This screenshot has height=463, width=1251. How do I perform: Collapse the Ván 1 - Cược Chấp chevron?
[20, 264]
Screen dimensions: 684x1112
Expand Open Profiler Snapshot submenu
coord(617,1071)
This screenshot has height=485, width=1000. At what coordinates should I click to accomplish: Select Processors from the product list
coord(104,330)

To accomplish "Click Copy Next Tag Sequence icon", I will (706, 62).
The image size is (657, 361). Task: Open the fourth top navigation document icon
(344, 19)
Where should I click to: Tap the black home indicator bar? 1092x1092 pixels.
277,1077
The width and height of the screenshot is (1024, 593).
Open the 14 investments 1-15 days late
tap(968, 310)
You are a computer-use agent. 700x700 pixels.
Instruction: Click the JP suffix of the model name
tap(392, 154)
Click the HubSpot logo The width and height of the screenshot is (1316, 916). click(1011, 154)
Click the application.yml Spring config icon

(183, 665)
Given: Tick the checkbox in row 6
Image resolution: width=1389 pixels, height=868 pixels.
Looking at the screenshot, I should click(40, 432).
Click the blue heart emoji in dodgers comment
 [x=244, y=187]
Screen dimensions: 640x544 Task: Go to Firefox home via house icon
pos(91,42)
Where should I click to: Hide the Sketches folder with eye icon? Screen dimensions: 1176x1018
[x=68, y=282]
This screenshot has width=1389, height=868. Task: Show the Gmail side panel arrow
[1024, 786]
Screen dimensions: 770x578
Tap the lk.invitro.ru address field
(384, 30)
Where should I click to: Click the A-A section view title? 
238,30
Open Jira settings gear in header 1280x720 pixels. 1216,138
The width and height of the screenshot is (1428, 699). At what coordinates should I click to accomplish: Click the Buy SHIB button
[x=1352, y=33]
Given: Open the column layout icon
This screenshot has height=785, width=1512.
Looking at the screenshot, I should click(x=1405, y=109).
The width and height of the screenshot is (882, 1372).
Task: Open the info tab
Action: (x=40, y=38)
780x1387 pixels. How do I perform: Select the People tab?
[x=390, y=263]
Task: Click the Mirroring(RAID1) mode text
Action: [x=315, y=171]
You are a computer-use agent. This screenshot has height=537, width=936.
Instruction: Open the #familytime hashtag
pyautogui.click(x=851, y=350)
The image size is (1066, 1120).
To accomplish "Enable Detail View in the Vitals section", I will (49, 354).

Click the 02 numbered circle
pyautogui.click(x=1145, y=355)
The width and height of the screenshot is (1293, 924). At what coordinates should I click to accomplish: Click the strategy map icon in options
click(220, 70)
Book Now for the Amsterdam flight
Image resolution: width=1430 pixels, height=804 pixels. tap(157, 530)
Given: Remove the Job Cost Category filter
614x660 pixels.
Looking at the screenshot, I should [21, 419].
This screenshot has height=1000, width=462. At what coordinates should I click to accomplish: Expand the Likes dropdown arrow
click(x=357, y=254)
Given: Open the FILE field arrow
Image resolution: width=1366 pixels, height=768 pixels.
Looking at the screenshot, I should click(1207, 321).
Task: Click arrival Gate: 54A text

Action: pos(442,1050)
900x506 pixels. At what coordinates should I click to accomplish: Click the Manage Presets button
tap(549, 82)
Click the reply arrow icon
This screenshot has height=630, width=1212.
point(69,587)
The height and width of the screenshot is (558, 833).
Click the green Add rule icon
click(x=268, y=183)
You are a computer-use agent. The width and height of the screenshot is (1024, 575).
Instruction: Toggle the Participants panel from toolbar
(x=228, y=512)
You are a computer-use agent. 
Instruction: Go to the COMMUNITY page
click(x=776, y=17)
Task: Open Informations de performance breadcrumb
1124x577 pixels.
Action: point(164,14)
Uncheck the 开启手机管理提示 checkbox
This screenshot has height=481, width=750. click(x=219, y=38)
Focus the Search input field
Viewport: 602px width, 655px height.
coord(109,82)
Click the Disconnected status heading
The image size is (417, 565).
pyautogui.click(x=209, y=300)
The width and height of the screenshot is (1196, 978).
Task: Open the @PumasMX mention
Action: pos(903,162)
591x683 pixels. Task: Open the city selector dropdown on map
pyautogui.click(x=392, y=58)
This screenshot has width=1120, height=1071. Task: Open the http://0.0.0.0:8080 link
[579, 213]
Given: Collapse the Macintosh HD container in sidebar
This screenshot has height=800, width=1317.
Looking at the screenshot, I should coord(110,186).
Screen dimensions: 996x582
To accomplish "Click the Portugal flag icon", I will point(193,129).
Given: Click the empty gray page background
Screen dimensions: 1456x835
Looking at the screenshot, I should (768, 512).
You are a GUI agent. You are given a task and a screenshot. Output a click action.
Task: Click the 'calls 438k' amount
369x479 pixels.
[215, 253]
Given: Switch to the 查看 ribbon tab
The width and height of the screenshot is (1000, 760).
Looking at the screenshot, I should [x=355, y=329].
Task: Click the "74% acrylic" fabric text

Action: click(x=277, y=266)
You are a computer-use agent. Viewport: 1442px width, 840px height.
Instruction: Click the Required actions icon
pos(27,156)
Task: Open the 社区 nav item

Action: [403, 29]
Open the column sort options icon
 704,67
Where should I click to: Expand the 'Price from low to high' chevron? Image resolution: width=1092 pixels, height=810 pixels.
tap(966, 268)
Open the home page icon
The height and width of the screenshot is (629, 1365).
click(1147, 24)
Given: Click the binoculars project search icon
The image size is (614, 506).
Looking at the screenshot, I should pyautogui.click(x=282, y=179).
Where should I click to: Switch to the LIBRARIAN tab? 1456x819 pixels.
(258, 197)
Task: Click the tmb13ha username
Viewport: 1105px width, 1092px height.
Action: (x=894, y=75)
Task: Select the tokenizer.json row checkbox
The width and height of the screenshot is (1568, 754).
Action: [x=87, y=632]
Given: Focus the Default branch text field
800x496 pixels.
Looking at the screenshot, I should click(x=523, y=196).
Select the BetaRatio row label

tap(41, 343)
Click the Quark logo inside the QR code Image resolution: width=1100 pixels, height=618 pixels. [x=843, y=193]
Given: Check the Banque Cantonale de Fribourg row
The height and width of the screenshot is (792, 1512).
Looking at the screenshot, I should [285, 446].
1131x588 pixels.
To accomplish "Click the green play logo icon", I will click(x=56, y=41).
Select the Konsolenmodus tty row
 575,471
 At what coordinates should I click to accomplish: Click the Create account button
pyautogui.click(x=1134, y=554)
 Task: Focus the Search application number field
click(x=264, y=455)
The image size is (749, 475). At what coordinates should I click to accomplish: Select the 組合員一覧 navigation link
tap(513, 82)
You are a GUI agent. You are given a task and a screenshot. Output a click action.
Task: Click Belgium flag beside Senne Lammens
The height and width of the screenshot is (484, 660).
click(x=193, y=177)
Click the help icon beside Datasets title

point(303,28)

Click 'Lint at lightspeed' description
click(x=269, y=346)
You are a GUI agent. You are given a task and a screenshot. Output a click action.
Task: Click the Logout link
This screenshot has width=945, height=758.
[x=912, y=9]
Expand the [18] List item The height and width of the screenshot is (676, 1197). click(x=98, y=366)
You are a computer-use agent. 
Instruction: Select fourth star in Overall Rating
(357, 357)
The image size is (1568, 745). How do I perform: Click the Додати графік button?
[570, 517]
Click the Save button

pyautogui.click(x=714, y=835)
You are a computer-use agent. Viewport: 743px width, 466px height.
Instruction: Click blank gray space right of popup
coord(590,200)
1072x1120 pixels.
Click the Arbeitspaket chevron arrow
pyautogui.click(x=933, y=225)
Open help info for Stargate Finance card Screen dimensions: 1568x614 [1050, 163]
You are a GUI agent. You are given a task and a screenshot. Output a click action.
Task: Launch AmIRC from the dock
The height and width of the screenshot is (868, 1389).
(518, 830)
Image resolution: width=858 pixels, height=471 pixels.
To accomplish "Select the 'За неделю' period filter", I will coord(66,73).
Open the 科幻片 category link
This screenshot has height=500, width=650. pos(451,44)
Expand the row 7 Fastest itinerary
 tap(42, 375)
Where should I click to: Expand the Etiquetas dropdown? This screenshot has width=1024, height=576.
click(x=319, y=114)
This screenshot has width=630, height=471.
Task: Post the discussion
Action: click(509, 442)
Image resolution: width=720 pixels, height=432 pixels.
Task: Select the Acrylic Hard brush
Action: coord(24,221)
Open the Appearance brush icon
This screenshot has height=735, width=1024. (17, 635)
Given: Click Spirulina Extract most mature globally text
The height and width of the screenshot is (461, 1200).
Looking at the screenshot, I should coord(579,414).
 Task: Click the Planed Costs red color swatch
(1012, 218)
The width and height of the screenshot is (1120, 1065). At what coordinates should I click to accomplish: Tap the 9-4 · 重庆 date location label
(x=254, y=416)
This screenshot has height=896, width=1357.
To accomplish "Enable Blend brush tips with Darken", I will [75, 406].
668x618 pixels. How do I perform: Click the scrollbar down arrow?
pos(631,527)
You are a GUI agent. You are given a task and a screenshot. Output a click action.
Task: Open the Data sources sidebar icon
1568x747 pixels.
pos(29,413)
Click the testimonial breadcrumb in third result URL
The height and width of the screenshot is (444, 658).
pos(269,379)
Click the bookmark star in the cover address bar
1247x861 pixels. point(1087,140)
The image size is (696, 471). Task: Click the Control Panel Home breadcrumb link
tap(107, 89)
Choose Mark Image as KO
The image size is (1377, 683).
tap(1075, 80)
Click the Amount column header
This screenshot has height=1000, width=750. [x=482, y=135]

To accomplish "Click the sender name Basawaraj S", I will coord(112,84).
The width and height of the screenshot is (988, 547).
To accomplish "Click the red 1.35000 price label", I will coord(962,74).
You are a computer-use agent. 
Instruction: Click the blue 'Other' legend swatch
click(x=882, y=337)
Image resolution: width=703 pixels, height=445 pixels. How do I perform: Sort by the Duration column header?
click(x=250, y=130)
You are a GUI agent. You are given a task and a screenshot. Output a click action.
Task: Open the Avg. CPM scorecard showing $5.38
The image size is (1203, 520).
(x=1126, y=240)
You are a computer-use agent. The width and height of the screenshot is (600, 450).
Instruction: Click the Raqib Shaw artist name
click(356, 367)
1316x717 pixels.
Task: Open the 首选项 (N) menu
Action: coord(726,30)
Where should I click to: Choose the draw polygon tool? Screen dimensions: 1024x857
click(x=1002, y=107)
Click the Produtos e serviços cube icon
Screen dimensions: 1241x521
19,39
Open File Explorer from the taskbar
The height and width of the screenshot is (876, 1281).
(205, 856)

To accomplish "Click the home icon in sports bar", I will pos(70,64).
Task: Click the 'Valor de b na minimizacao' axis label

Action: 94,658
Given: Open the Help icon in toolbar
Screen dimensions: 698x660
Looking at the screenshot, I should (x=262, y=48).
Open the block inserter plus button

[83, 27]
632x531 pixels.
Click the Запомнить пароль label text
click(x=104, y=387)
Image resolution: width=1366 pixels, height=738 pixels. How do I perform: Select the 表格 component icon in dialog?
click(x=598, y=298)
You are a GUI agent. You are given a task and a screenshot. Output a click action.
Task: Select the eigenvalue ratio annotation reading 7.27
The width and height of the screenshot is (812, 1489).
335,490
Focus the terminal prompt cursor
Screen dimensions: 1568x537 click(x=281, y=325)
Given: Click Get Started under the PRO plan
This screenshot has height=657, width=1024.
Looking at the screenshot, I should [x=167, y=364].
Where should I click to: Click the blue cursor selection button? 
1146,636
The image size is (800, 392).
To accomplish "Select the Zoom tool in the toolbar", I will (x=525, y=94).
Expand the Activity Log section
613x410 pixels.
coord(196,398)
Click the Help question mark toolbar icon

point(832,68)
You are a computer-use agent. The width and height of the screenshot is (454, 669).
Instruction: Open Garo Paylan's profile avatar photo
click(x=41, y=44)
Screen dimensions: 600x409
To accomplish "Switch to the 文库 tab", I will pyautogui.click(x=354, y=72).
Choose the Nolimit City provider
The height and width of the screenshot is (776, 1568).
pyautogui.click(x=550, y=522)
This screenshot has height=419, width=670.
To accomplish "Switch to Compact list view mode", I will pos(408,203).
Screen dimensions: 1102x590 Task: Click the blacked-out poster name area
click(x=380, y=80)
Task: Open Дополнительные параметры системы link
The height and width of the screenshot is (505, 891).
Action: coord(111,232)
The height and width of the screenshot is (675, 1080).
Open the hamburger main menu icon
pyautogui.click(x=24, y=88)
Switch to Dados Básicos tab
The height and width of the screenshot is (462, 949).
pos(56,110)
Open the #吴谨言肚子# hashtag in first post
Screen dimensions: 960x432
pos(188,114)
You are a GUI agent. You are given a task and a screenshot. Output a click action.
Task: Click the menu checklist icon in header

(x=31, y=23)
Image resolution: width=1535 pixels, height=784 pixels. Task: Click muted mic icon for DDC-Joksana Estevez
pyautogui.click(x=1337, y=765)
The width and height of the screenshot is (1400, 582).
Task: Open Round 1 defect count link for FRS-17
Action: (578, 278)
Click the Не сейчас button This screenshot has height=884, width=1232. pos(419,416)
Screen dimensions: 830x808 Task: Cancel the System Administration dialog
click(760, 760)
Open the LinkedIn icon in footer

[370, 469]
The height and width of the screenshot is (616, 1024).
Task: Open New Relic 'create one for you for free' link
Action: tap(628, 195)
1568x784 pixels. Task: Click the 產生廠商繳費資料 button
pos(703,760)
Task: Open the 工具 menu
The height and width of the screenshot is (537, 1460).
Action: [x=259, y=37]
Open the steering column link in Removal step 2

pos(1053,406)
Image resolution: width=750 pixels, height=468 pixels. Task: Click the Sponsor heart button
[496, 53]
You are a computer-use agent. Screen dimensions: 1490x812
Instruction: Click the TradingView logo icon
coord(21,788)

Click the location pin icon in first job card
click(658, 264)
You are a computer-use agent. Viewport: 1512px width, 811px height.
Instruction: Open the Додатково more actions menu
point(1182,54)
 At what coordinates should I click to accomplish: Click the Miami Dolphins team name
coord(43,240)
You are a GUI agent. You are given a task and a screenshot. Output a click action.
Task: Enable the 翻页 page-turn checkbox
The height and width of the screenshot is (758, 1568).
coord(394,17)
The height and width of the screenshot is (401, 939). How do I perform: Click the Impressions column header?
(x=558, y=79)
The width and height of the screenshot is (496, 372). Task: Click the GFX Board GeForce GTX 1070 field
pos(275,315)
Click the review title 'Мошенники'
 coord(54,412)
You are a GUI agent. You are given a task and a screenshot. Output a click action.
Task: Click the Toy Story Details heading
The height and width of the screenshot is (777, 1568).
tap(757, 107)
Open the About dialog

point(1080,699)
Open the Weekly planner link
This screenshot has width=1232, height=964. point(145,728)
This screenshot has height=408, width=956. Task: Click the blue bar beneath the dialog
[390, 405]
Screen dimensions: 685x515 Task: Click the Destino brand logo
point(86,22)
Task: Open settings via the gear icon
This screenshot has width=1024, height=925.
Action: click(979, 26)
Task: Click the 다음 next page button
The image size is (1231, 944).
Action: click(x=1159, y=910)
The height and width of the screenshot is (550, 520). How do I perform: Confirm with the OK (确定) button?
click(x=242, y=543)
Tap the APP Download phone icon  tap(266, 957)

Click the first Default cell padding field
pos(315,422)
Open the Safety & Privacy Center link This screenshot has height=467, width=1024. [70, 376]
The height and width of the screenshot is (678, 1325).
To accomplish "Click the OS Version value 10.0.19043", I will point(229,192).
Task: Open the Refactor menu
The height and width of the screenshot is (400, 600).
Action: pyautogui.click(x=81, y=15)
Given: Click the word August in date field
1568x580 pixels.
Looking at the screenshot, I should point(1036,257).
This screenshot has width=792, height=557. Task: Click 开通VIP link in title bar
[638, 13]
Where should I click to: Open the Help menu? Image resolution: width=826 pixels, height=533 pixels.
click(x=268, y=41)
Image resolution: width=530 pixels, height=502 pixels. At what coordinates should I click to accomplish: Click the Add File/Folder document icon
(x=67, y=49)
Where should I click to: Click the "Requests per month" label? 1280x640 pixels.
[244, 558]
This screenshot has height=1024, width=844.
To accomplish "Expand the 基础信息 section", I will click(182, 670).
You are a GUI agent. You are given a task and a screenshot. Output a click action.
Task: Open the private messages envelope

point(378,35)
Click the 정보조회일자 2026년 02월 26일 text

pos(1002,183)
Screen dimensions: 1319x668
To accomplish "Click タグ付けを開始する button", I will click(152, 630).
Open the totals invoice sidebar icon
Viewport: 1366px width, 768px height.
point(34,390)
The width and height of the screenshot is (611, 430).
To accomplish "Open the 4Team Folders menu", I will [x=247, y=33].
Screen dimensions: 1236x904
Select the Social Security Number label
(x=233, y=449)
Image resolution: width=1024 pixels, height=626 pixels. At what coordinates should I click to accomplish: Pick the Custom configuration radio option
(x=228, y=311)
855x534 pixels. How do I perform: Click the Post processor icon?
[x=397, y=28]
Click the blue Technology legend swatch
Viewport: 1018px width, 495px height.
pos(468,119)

* * *

WHAT TO PRODUCE:
Each line above that contains "Enable" counts once; report the total of such lines and nothing more.

RESPONSE TO THE EXERCISE:
3